_EXTRACT TO READ_.
===============
How to Prove it

Posted on December 10, 2016 by Sumant Sumant

Lecture 24
In this lecture he talks about the number e using the compound interest approach. \left ( 1+\frac{1}{n} \right )^n.
The second approach he uses is factorial. He shows that it is equal to \sum_{n=0}^{\infty}\frac{1}{n!}=1
The next proof is proving that e is irrational. The proof is by contradiction.

Lecture 23
In this lecture he takes up Perfect numbers and Mersenne Primes. The ancient greeks knew about the first four perfect numbers 6,28,496, 8128.
A number is perfect if sum of proper divisors add to the number itself.
A number is perfect 2^{p-1}(2^p-). If a number n is a mersenne prime. A Mersenne prime is n=2^{p}-1. Note not all primes give a mersenne prime. At present we only know 49 mersenne primes (Jan 10,2017) and so we only know 49 perfect numbers.
The lemma he introduces without proof are \sigma(ab)=\sigma(a)\sigma(b)
And if the numbers are \sigma(p^n)=1+p+p^2+\cdots+p^n=\frac{p^{n+1}-1}{p-1}. Thus the number \sigma(2^{p-1}(2^p-1))=\sigma(2^{p-1}\sigma(2^p-1))
Now \sigma(2^{p-1}) = 1+2+2^2+\cdots+2^{p-1}=2^p-1 and \sigma(2^p-1) = 1+2^p-1=2^p. Hence \sigma{2^{p-1}(2^p-1)} = (2^p-1)2^p = 2\cdot 2^{p-1}(2^p-1)

Lecture 22
This is a fun lecture and it talks about. Triangle Number, Square Number and Fibonacci Numbers.
First the nth triangle number is given by \frac{n(n+1)}{2}
First few triangle numbers are \{1,3,6,10,15,21,28,36,45,55,\cdots\}
First few square numbers are \{1,4,9,25,36,49,64,\cdots \}
Easy visual proof is \text{Square Number} = t_n+t_{n-1}
We notice that 1,36 are both triangle numbers and perfect numbers.
Notice that 36 is the 8th Triangular number. There is a theorem that t_{8t_{n}} is a perfect square where t_{n} itself is a square number.
He also proves by induction that sum of first n^3= {t_n}^2.
The last thing he does in the lecture is to prove that there are only 5 Fibonacci numbers that are also triangular numbers.
Are there infinite number of triangle numbers that are Square Numbers ?

Lecture 21
This is a second lecture on Number theory. In this lecture he discusses the famous problems.
First is prime number theorem. So the answer is \pi(n) =\frac{n}{\ln(n)}

The 2nd is twin prime conjecture. That one can alway find two prime numbers that are alway just two numbers apart. He gives an example of 1,000,000,0000,061 and 1,000,000,0000,063 as two big twin primes. Nobody knows if there are infinite of these twin primes.

The 3rd is Goldbach conjecture. Given an even integer it can alway be expressed as sum of two primes. He also recommends the book Uncle Pedro

The last is collatz conjecture and he warns not to use 27 also called as 3n+1 conjecture. Erdos said about this problem that mathematics is not yet ready to solve her problem.

He also mentions the perfect numbers. The perfect number are of the form whose proper divisors sum to that number and three such numbers are
6, 28, 496.

Lecture 20
This lecture is about number theory. He talks about Prime Numbers.
===============
_DATASET ENTRIES_.
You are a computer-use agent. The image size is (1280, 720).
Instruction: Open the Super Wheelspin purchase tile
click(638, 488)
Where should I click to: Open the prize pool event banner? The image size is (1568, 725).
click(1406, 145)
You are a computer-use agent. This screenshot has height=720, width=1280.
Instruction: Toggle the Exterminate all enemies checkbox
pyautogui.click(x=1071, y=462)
===============
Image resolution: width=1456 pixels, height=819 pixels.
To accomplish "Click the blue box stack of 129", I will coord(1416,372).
===============
_PROBLEMS_.
• A. Reproduce word for word the part of the lecture notes that opens with the words containing "Posted on December" and closes with "is by contradiction.".
• B. Summarize the lecture notes in two sentences.

_SOLUTION LIST_.
• A.
Posted on December 10, 2016 by Sumant Sumant

Lecture 24
In this lecture he talks about the number e using the compound interest approach. \left ( 1+\frac{1}{n} \right )^n.
The second approach he uses is factorial. He shows that it is equal to \sum_{n=0}^{\infty}\frac{1}{n!}=1
The next proof is proving that e is irrational. The proof is by contradiction.

• B. The lecture notes cover Lectures 20 through 23: prime numbers, famous problems such as the prime number theorem and the twin prime, Goldbach and Collatz conjectures, triangle, square and Fibonacci numbers, and perfect numbers with Mersenne primes. Lecture 24 approaches the number e through compound interest and factorials and proves by contradiction that e is irrational.